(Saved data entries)
****
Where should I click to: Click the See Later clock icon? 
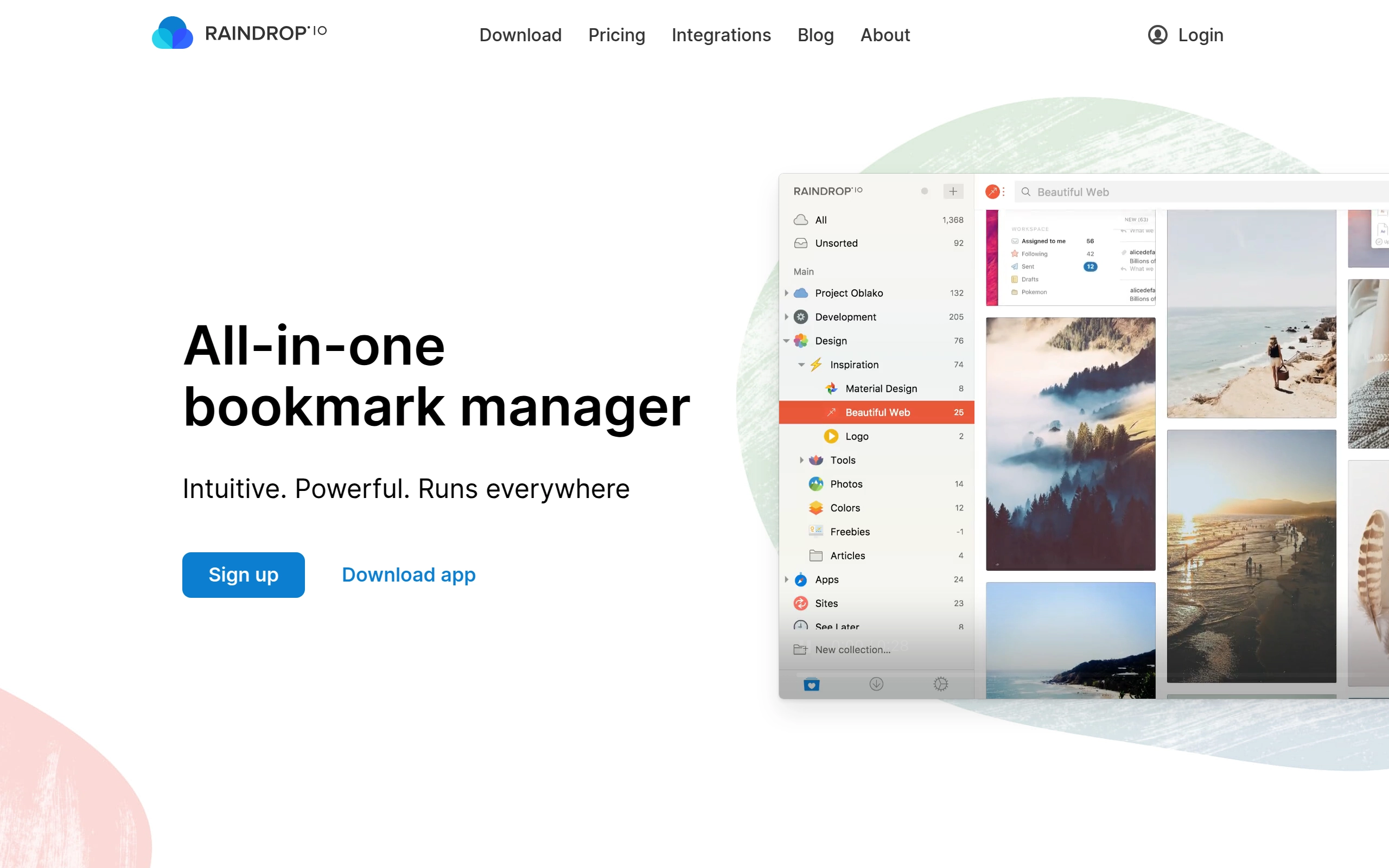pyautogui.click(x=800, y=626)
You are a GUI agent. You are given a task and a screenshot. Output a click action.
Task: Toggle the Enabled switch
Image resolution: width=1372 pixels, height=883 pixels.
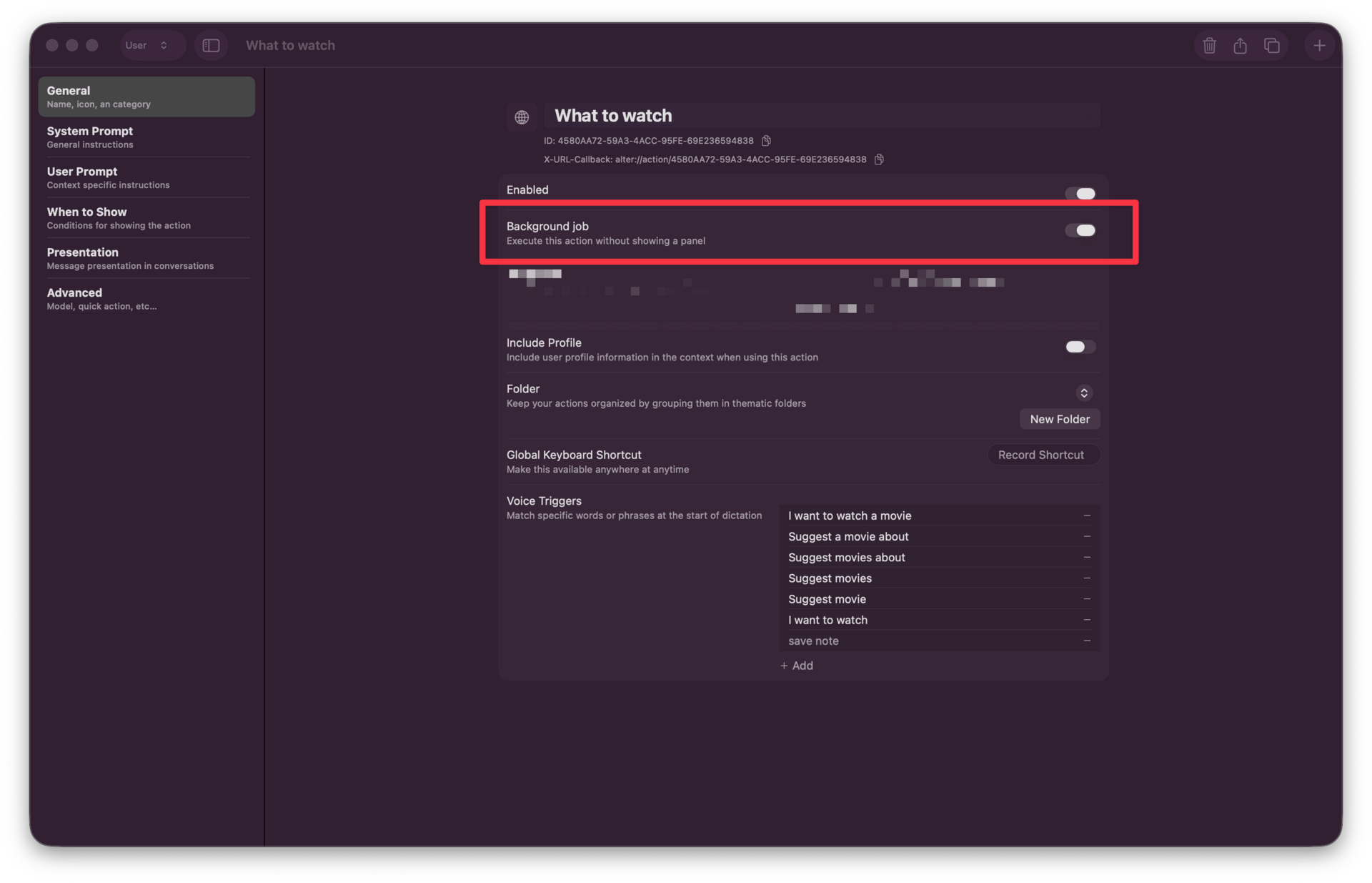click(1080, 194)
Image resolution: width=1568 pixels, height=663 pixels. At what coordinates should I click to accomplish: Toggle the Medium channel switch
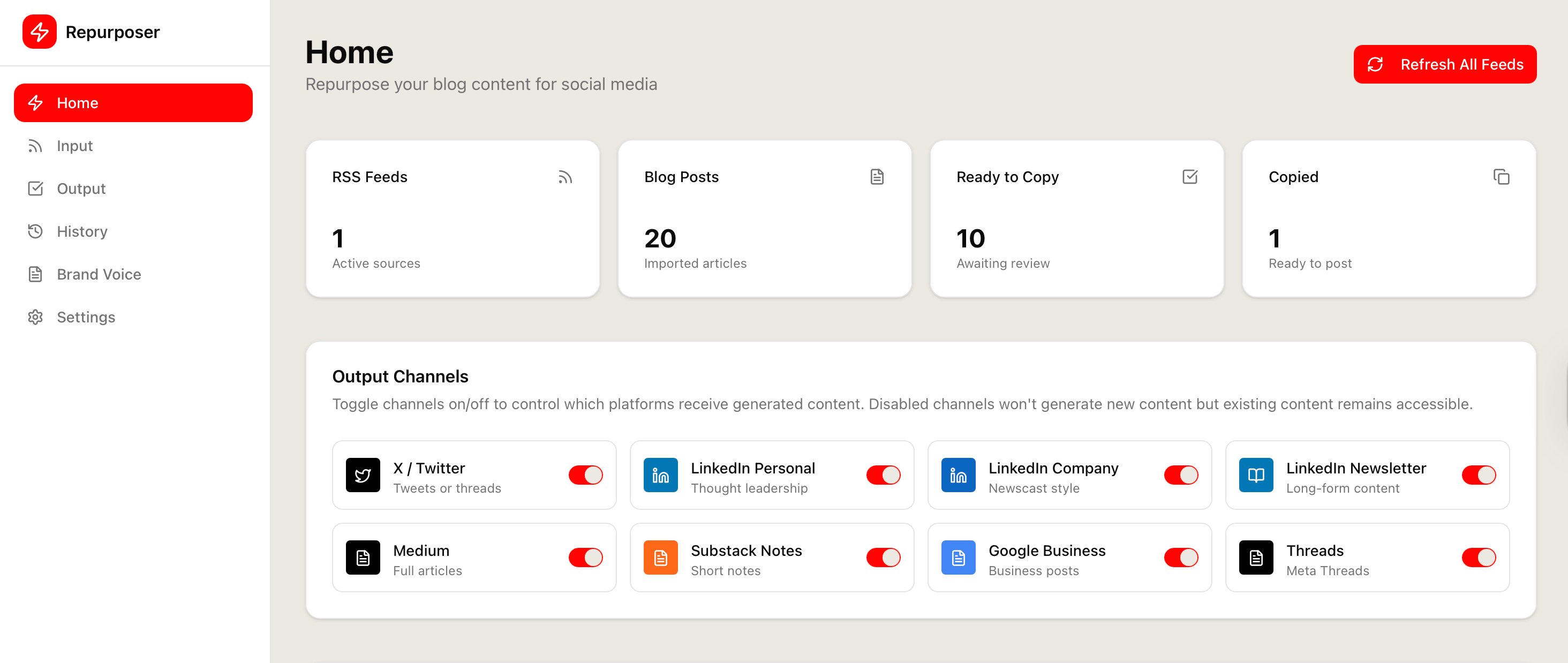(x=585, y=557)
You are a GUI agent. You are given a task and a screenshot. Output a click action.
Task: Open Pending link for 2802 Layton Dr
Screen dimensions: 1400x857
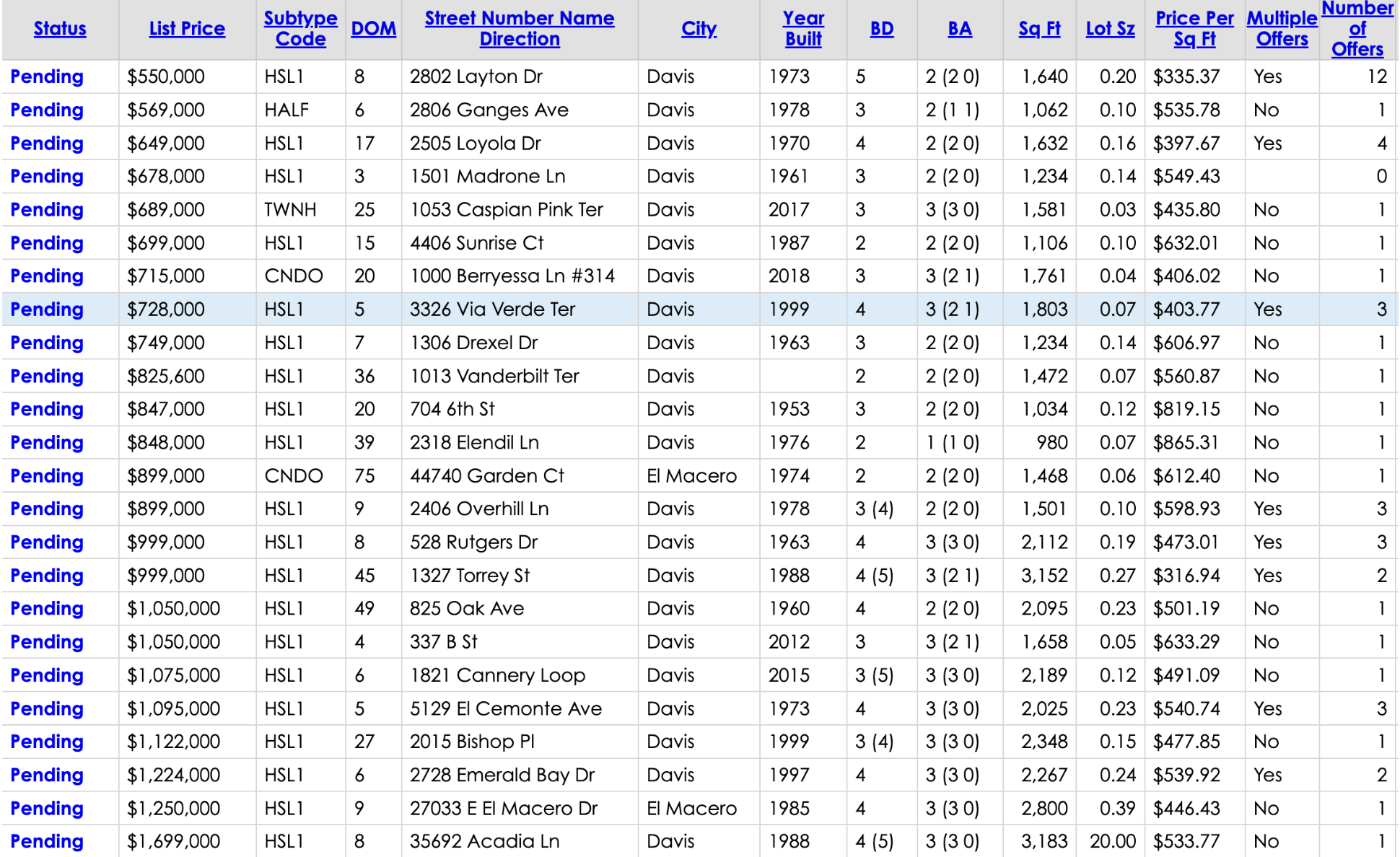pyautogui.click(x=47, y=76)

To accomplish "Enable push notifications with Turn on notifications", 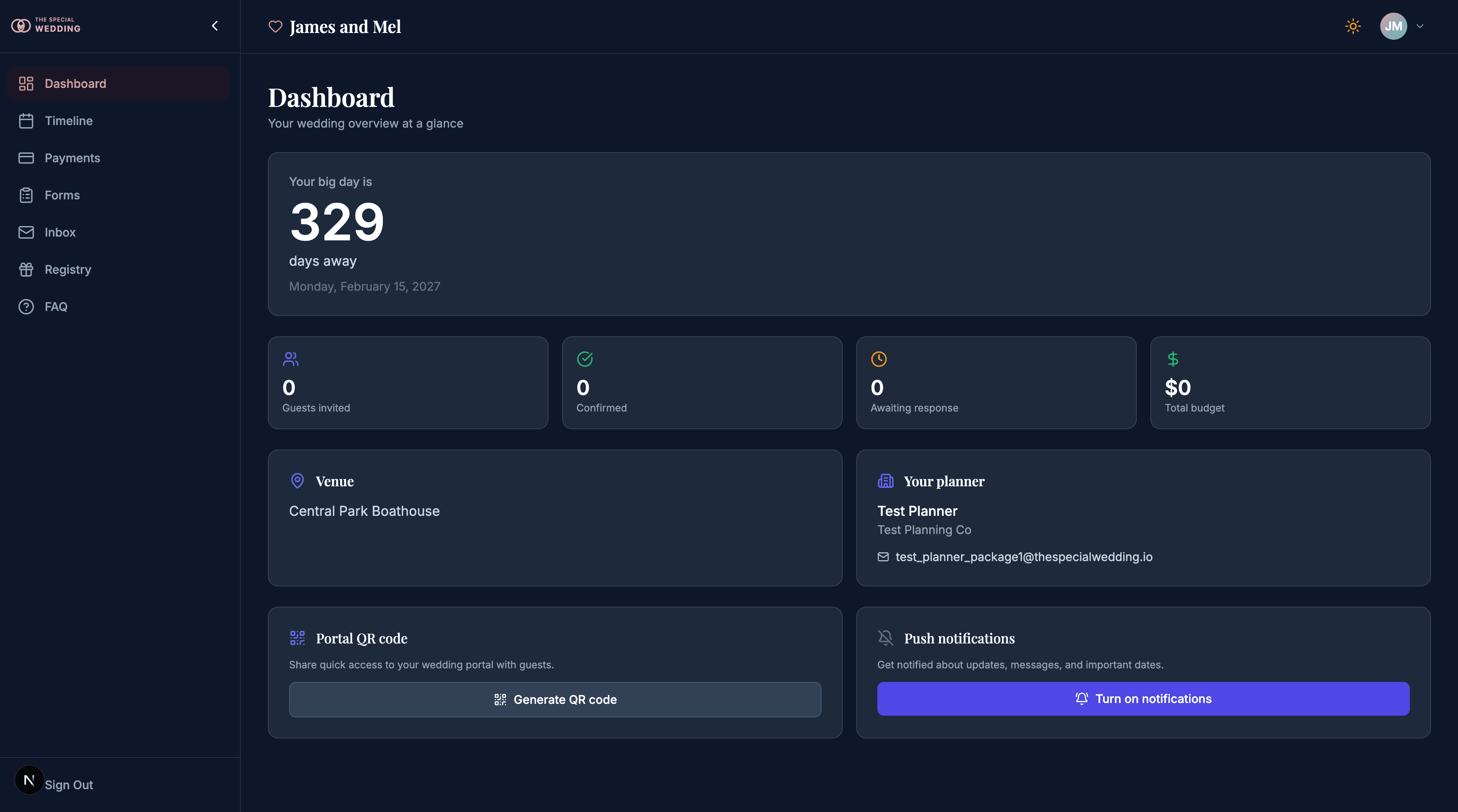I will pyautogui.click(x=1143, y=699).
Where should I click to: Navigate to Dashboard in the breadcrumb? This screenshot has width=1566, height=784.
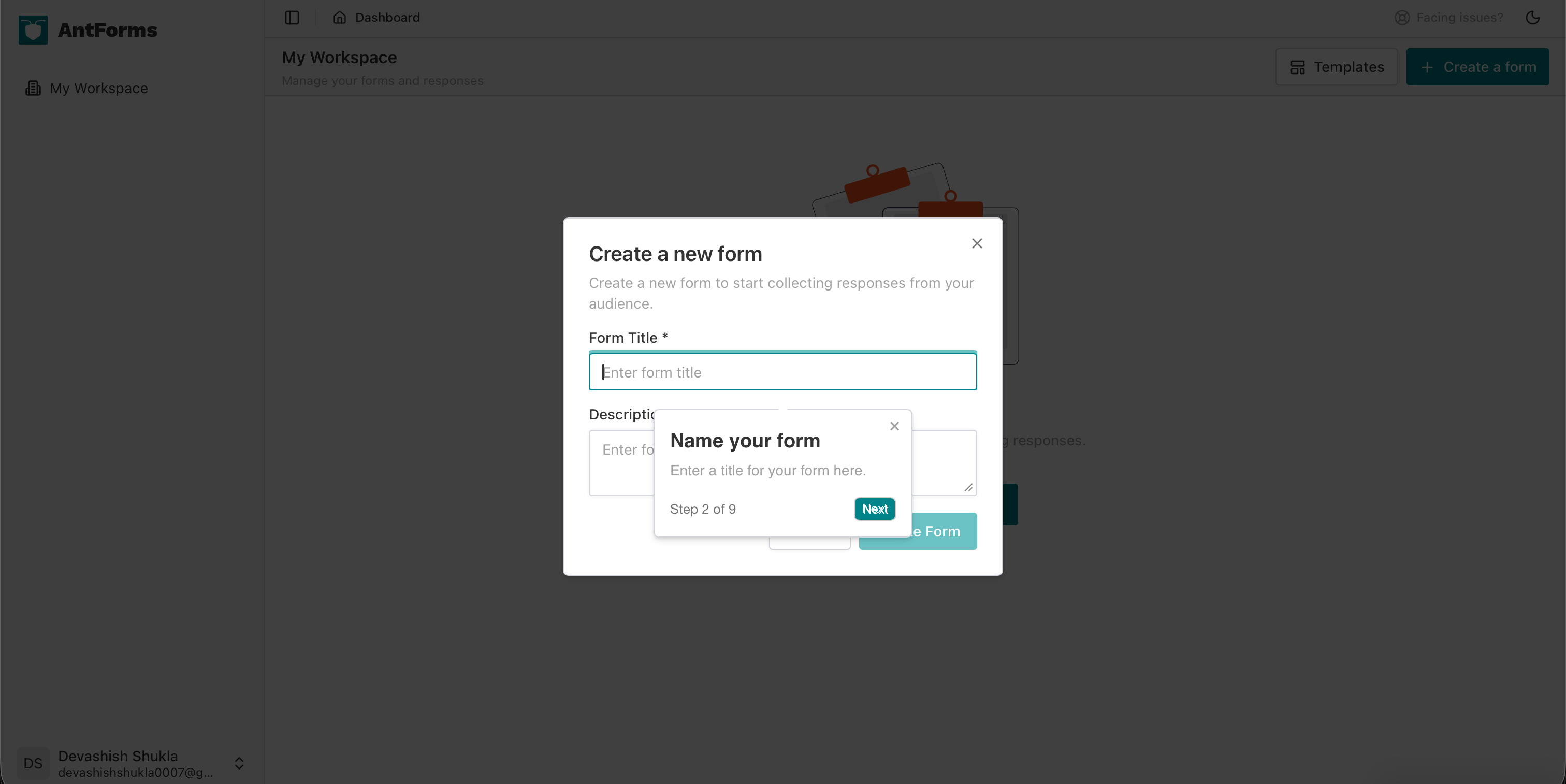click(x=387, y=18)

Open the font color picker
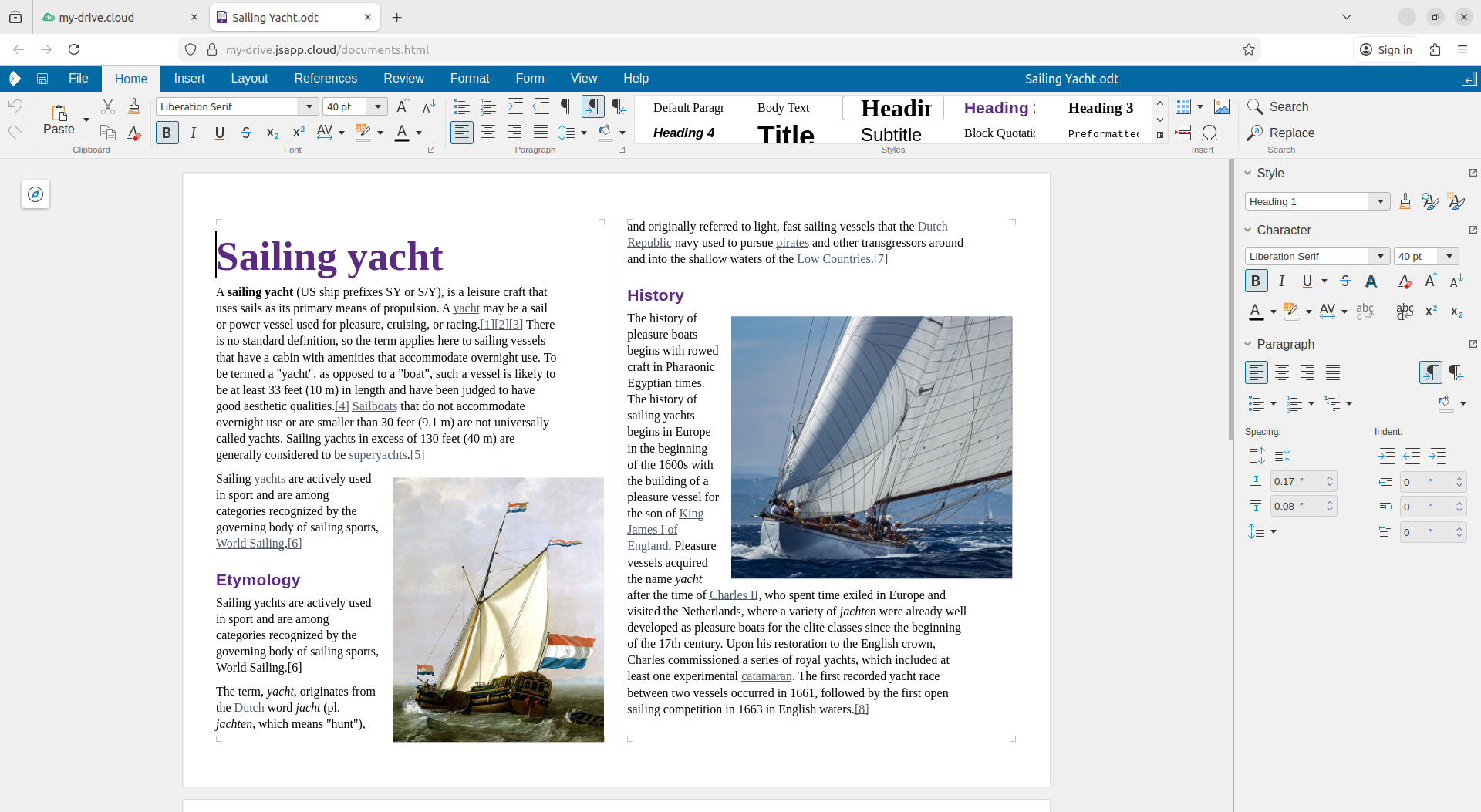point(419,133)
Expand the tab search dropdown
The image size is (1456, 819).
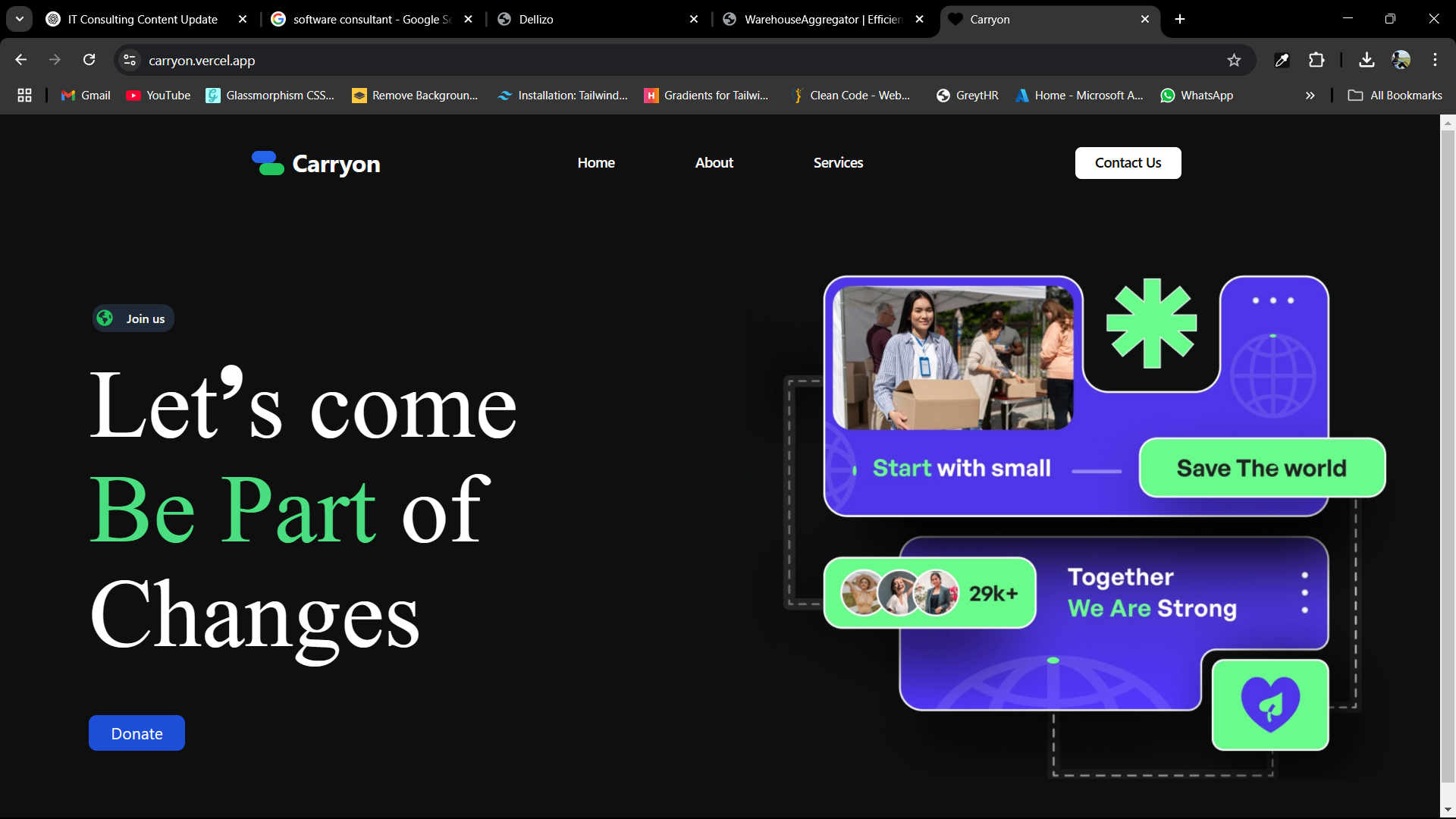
****
### Instructions to follow
Write the lines from the line containing "Where should I click to: Navigate" through the last line of the data out again exactly, and only those lines; pictures stay out.

### Your solution
Where should I click to: Navigate to Dashboard in the breadcrumb? This screenshot has width=1566, height=784.
click(x=387, y=18)

Open the font color picker
point(419,133)
Expand the tab search dropdown
The image size is (1456, 819).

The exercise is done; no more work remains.